→ Required work:
Rewrite the part of the records that opens with the line containing "Image resolution: width=144" and closes with the line containing "(x=101, y=366)", replacing "State field" with "City field" and leaving everything else unchanged.

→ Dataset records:
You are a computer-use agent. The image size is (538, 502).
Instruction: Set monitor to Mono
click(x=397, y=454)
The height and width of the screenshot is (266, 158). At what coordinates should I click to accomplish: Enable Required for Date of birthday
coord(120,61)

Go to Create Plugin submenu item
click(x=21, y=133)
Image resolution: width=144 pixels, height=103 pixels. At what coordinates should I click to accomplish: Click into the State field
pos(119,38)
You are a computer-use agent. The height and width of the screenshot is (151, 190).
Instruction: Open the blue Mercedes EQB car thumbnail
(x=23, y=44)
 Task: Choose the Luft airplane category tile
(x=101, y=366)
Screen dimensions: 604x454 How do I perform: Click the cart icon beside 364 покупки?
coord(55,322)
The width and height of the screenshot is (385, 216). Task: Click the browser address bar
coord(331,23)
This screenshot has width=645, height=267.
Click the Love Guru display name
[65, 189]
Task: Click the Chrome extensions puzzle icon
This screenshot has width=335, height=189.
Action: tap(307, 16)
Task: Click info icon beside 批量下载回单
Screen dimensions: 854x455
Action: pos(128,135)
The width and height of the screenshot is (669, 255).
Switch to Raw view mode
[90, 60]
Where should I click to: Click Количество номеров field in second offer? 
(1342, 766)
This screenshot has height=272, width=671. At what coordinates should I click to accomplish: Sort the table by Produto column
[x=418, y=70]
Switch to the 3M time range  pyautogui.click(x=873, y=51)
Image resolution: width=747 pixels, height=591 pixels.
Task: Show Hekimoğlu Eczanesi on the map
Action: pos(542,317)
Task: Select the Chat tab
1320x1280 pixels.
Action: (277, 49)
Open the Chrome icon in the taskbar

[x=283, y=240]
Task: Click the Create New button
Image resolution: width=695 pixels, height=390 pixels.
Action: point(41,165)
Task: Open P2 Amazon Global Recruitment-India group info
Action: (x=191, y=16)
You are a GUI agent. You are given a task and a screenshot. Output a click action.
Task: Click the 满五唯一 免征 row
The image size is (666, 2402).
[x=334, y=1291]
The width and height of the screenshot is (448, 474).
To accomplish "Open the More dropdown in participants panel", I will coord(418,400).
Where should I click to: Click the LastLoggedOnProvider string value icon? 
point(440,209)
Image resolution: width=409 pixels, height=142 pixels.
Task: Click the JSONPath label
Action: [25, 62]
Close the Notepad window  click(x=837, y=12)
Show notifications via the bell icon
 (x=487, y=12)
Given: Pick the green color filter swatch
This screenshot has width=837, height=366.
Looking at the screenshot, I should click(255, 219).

→ Response to the exercise:
Image resolution: width=144 pixels, height=103 pixels. At what coordinates should I click to accomplish: Click into the City field
pos(119,38)
You are a computer-use agent. The height and width of the screenshot is (151, 190).
Instruction: Open the blue Mercedes EQB car thumbnail
(x=23, y=44)
 Task: Choose the Luft airplane category tile
(x=101, y=366)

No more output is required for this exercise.